Yes I have tried moving skin back, I've looked at diagrams and pictures and all sorts of stuff since I was in my early teens yet nothing looks like mine. I've just recently started trying to get into masturbating without using any grinding motion against my chair, but I feel nothing besides the awkward rubbing situation. I'm embarrassed of it since I'll be considered 18 soon and I've never properly learned my own body and I wouldn't know how to handle anything sexual knowing I can't masturbate properly. It makes me fearful of ever having intimacy..
KierC
scarleteen staff/volunteer
Posts: 176
Joined: Tue Mar 12, 2024 12:10 pm
Age: 27
Awesomeness Quotient: I can and will reupholster anything
Primary language: English
Pronouns: She/they
Sexual identity: Queer
Location: Chicago, IL

Re: I don't have a clit or a hood??

Unread post by KierC »

Hi Prettypaws,

Ah, I got you — pulling the skin back still didn’t reveal anything, and I hear you that it’s been making you feel really badly. I think it may be that you have a very small clitoral head, but I hear you that you’ve looked around at pictures and diagrams and you’re still concerned — are you able to see a gynecologist, who would be able to take a look with you and a mirror and help you identify parts of your anatomy?

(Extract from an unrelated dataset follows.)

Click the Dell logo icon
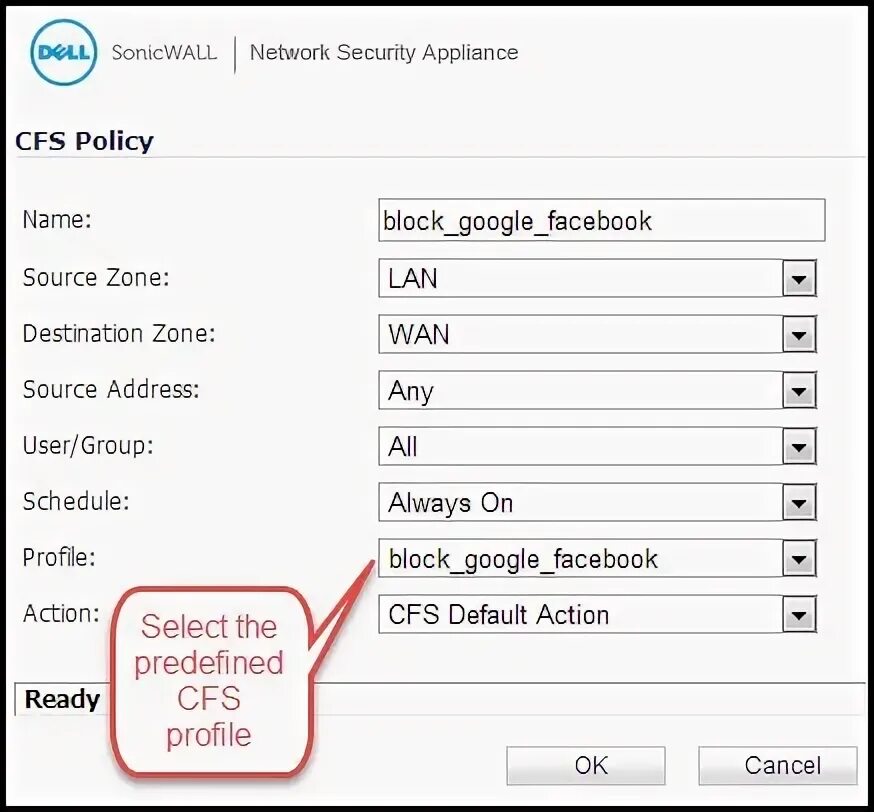874x812 pixels. coord(64,51)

I’m really sorry to hear that this all has been making you feel embarrassed and fearful of having intimacy in the future. I know it’s a really crap experience to feel like you don’t look like everyone else, and I hear you that it can be scary too thinking about having intimacy with another person when you feel this way. While self-exploration is a healthy activity, it can become a really painful activity when we look at our bodies with expectations of what things *should* look like or what things *should* feel good. Self-exploration is best when approached with the mindset of unbiased curiosity, because the reality is you have the body you have, and all you can really do with that fact is care for and love the body you live in. That’s just to tell you that you have the opportunity to explore this in a self-loving way. Know what I mean?

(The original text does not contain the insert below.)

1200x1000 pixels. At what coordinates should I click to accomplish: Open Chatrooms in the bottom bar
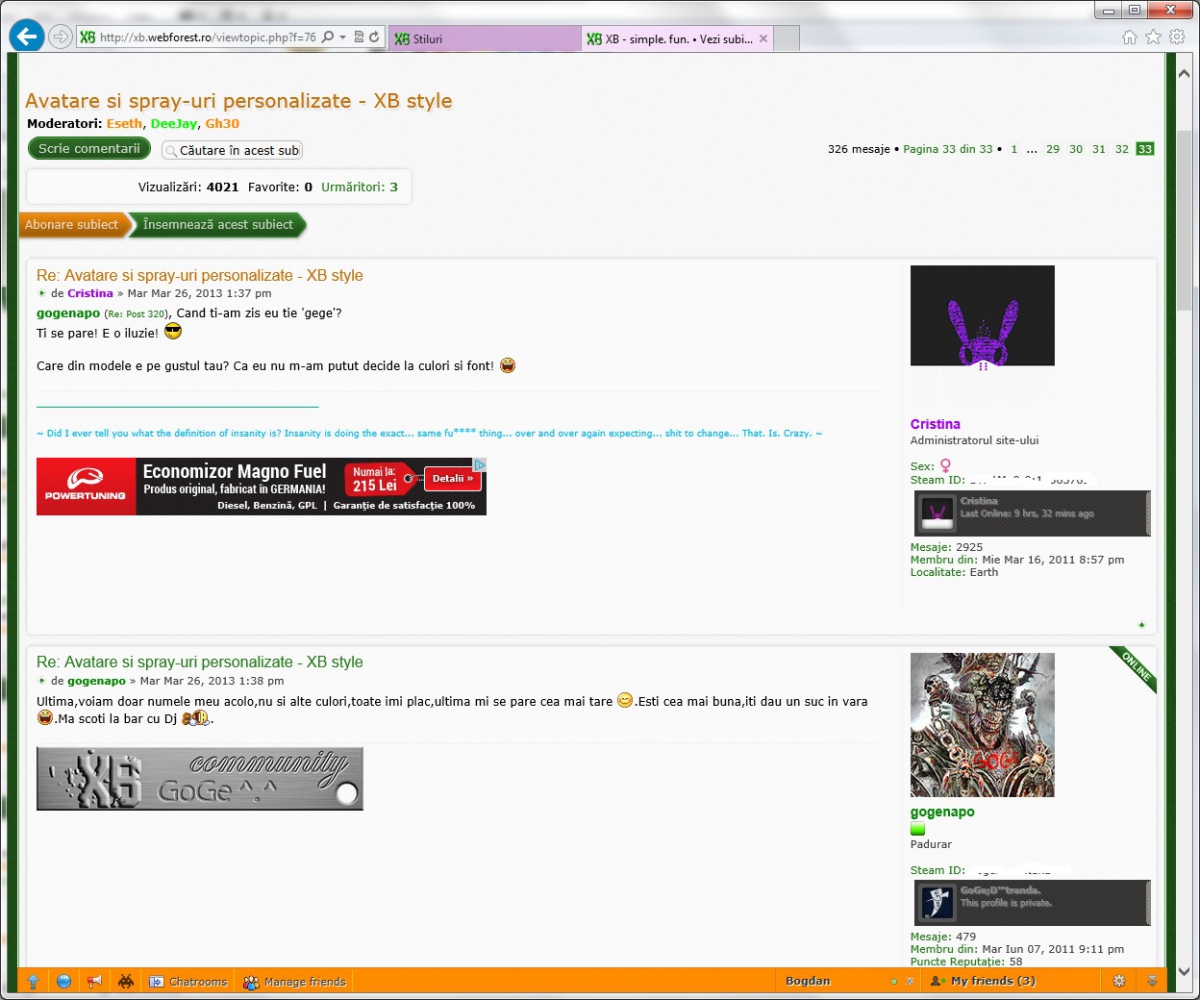pyautogui.click(x=189, y=982)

I’ll say too, nothing is wrong with your body for looking like this, and there’s also nothing wrong with the way you masturbate that works for you. I know that sometimes, though, saying that isn’t enough. With that in mind, would you like to talk more about your feelings there, and why you’re feeling really badly about this? Also, do you want to talk a bit more about why you feel that the way you masturbate (grinding on an object) is abnormal?